Malabsorption C. Celiac Disease -description Part 2

• Celiac Disease is a very specific type of damage done to the digestive tract resulting from a gluten intolerance. • Body attacks normal tissue resulting in damage to lining of small intestinal villi -Villi contain blood vessels which absorb nutrients -Villi increase area for absorption of nutrients -Digested nutrients are carried away by circulating blood • If villi are damaged, vitamins, minerals, calcium, carbohydrates, protein, and fats are not absorbed well • This damage is the result of an autoimmune reaction that results in villous atrophy. Without villous atrophy, you don't have celiac disease.

Malabsorption C. Celiac Disease -description Part 1

• Celiac disease is an autoimmune condition • Occurs in genetically susceptible individuals - Most all patients with celiac disease express human leukocyte antigen (HLA)-DQ2 or HLA-DQ8, which facilitate the immune response against gluten proteins • can occur at any age, but in adults the peak incidence is in the fifth decade. • Females are more commonly affected than males, ratio of almost 3 to 1 • in childhood has become increasingly uncommon. • A unique autoimmune disorder because: both the environmental trigger (gluten) and the autoantigen (tissue Transglutaminase) are known • elimination of the environmental trigger leads to a complete resolution of the disease

Malabsorption C. Celiac Disease -Evidence for Negative Celiac, Positive Gluten Intolerance

• Tissue Transglutaminase antibody negative • Biopsy negative • Gliadin antibody positive (IgA or IgG) • Total IgA normal Gliadin Antibodies • Not predictive of celiac disease. • A great assessment of an immune reaction to gluten. • Therefore a great assessment of gluten intolerance

Malabsorption C. Celiac Disease -S/Sxs

• Infancy (< 2 years) - more fulminent presentation likely but not common now -diarrhea - chronic (miserable, pale) -abdominal distension (enlarged abdomen) -failure to thrive (low weight, lack of fat, hair thinning) -anorexia, vomiting -psychomotor impairment (muscle wasting) • Childhood (median age of presentation is 4 yo) -diarrhea or constipation -anemia -loss of appetite (short stature, osteoporosis) • Adulthood -Intestinal symptoms may be absent -diarrhea or constipation -anemia -aphthous ulcers, sore tongue and mouth (mouth ulcers, glossitis, stomatitis) -dyspepsia -abdominal pain -bloating (weight loss) -fatigue -infertility -neuropsychiatric symptoms (anxiety, depression) -bone pain (osteoporosis) -weakness (myopathy, neuropathy) -dermatitis herpetiformis - typical pruritic vesicular rash.
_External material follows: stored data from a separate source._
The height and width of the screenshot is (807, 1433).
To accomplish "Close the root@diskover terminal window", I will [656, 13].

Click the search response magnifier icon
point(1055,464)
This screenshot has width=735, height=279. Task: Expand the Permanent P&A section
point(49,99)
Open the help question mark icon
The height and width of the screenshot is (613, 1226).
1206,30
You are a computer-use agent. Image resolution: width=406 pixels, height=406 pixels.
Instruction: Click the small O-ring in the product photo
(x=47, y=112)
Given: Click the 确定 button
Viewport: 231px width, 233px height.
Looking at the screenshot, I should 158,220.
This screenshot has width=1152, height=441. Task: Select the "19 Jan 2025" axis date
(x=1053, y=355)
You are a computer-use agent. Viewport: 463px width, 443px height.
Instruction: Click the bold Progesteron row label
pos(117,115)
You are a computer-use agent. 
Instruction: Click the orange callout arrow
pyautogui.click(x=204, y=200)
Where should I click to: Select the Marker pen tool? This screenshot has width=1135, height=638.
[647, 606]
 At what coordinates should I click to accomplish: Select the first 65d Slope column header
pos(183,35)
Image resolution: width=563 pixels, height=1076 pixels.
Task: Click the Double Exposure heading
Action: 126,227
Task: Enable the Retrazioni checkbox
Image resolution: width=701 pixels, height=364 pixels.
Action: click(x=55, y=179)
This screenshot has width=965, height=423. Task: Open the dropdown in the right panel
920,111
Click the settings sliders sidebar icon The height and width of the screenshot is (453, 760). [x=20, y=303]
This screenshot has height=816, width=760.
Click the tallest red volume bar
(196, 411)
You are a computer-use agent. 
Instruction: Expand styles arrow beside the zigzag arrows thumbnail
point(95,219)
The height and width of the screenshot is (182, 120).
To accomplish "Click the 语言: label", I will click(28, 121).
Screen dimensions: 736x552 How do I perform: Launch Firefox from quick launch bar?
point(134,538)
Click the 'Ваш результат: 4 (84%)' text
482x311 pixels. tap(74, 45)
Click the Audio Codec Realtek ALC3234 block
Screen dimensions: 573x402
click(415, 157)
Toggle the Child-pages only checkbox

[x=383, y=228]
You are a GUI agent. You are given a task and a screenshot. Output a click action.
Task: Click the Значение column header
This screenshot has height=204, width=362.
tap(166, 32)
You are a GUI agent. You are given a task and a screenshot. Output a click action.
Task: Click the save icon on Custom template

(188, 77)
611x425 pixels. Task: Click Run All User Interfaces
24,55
Malabsorption C. Celiac Disease -What if there is no villous Atrophy?

• Most of these are also signs and symptoms that can be associated with gluten intolerance even when villous atrophy is not present. • Celiac disease (villous atrophy) is a gluten intolerance • Gluten intolerance is not always celiac disease (villous atrophy).

Malabsorption C. Celiac Disease -pathogenesis

• inappropriate immune response to the dietary protein gluten, which is found in rye, wheat, and barley. • after absorption in the small intestine these proteins interact with the antigen-presenting cells in the lamina propria causing an inflammatory reaction that targets the mucosa of the small intestine. -what makes a particular individual susceptible to gluten? * hereditary factors play a significant role, but the disease is concordant in only 60% to 70% of identical twins. * additional factors such as infectious agents and hormonal status are likely to be involved. -the associated HLA alleles present gluten-derived gliadin peptides to stimulate T-cells • Delaying exposure to gluten may alter disease • Viral exposures may trigger an immunologic response • Adenovirus type 12 implicated • T cells may react with tissue transglutaminase (the principal component of the endomysium autoantigen), and set in motion a series of inflammatory events that result in the characteristic celiac mucosal lesion.

Malabsorption C. Celiac Disease -Associated Diseases

• increased prevalence of celiac disease in certain conditions such as: - type 1 diabetes -autoimmune thyroid disease. -This may also be true of other autoimmune disorders - for example, primary biliary cirrhosis and Sjögren's syndrome.